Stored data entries
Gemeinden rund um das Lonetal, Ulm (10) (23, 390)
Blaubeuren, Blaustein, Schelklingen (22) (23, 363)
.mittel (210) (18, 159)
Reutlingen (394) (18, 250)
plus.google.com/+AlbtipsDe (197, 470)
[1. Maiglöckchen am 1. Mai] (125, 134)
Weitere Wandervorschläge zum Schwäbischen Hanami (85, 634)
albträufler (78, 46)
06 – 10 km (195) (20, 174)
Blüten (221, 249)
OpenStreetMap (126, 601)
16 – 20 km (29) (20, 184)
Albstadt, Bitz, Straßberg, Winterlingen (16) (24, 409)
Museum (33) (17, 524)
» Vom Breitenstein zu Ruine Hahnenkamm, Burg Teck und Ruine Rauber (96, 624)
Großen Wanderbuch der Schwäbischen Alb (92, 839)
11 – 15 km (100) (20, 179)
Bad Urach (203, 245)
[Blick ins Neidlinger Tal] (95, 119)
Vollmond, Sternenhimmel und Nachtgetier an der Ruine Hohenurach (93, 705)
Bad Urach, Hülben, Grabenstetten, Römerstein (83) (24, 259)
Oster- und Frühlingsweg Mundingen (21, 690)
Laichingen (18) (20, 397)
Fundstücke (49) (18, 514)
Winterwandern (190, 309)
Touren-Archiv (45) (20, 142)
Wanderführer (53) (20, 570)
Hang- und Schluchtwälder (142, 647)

[WHAT THE TASK ASKS] Rewrite the data above, swapping "Bad Urach" for "Bad Boll" wherever it occurs and leaving everything else unchanged.

[OUTPUT OF THE TASK]
Gemeinden rund um das Lonetal, Ulm (10) (23, 390)
Blaubeuren, Blaustein, Schelklingen (22) (23, 363)
.mittel (210) (18, 159)
Reutlingen (394) (18, 250)
plus.google.com/+AlbtipsDe (197, 470)
[1. Maiglöckchen am 1. Mai] (125, 134)
Weitere Wandervorschläge zum Schwäbischen Hanami (85, 634)
albträufler (78, 46)
06 – 10 km (195) (20, 174)
Blüten (221, 249)
OpenStreetMap (126, 601)
16 – 20 km (29) (20, 184)
Albstadt, Bitz, Straßberg, Winterlingen (16) (24, 409)
Museum (33) (17, 524)
» Vom Breitenstein zu Ruine Hahnenkamm, Burg Teck und Ruine Rauber (96, 624)
Großen Wanderbuch der Schwäbischen Alb (92, 839)
11 – 15 km (100) (20, 179)
Bad Boll (203, 245)
[Blick ins Neidlinger Tal] (95, 119)
Vollmond, Sternenhimmel und Nachtgetier an der Ruine Hohenurach (93, 705)
Bad Boll, Hülben, Grabenstetten, Römerstein (83) (24, 259)
Oster- und Frühlingsweg Mundingen (21, 690)
Laichingen (18) (20, 397)
Fundstücke (49) (18, 514)
Winterwandern (190, 309)
Touren-Archiv (45) (20, 142)
Wanderführer (53) (20, 570)
Hang- und Schluchtwälder (142, 647)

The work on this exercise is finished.